Evan Schaeffer (ES): As with all jurisdictions in large metropolitan areas, there’s plenty of large-scale litigation going on in Madison County. In class actions and mass-tort cases, there is usually no alternative but to embark on extensive electronic discovery. In garden-variety litigation such as family law and auto litigation, electronic discovery is not nearly so pervasive. It’s definitely true, as you observe, that many lawyers have simply not gotten the message about electronic discovery, and fail even to do the basics, such as sending out a preservation letter at the beginning of a case. I have the sense that this is changing. Even if the party seeking information does not specifically define a document request to include electronic information, the producing party often interprets the request that way. It means that many lawyers are receiving information that has been generated electronically-though often in paper form-even if they did not specifically plan to receive it. The next time around, these lawyers will be a little better educated.

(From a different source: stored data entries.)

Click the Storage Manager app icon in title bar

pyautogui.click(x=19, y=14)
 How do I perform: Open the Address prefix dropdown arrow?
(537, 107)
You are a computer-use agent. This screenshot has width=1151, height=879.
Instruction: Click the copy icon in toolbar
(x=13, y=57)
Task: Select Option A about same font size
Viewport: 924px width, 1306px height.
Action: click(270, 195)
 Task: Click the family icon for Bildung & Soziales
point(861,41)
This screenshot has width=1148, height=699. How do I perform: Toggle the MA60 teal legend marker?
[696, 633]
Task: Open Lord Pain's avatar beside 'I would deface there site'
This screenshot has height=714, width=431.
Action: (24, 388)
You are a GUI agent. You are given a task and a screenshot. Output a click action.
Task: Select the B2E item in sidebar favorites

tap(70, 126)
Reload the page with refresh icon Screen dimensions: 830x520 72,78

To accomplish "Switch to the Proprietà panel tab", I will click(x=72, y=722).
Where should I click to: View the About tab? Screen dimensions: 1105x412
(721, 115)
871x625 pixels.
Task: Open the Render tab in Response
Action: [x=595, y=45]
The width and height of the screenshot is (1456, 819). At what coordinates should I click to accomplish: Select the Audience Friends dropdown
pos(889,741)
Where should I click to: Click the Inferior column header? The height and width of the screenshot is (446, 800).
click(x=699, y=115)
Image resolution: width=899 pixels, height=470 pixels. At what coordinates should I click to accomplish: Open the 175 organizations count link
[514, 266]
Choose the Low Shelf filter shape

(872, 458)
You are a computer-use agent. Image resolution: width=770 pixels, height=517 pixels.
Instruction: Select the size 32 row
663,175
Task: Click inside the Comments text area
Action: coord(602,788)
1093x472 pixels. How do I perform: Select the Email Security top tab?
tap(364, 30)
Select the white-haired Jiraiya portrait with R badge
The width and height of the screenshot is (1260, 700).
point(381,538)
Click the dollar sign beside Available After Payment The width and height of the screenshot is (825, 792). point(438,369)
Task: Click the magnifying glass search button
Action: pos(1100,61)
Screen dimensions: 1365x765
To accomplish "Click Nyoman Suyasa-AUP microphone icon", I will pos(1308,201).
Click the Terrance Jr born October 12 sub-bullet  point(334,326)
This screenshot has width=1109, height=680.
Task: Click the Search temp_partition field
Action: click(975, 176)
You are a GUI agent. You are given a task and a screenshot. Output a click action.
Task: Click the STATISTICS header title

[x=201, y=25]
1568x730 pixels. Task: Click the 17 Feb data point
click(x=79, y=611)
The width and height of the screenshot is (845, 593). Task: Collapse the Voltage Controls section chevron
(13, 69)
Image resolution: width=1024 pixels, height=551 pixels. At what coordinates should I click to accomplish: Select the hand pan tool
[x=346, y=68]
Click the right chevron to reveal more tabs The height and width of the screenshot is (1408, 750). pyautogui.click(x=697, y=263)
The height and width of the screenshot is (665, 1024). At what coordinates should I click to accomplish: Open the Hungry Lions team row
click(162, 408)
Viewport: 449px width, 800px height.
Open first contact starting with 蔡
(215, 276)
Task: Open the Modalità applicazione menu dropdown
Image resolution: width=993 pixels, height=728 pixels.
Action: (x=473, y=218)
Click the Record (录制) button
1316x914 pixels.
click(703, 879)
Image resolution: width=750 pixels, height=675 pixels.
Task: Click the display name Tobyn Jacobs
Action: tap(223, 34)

Tom Mighell (TM): I agree that here in Dallas we are seeing quite a bit of electronic discovery, but primarily with the larger firms and big cases. I can safely say that our firm, however, has not had a single case where the opponent’s discovery requests required us to hire an electronic discovery vendor. In fact, electronic discovery is very rare in the insurance defense business; when I receive a discovery request, I usually don’t have to think about an electronic component, because either 1) it doesn’t exist, or 2) it is so small that my client can simply print out the requested documents (which they often do) or send them to me by e-mail or CD (which they rarely do). There certainly is a disconnect, but it often has to do with the area of law – although I’m still amazed at how many commercial litigators are unaware or ambivalent about electronic discovery.
(DK): The non-lawyers I talk with about electronic discovery are shocked that lawyers are trying cases without looking at the other side’s email. I must admit that I find it difficult to think of a case where you could categorically say that you don’t want to see email. I have little doubt that we will soon see a stronger push from clients to make electronic discovery more common. We’ll talk about why lawyers have been so reluctant to move toward electronic discovery in future columns, but lawyers are starting to feel pressure from clients, judges and vendors to move to a more modern approach to discovery.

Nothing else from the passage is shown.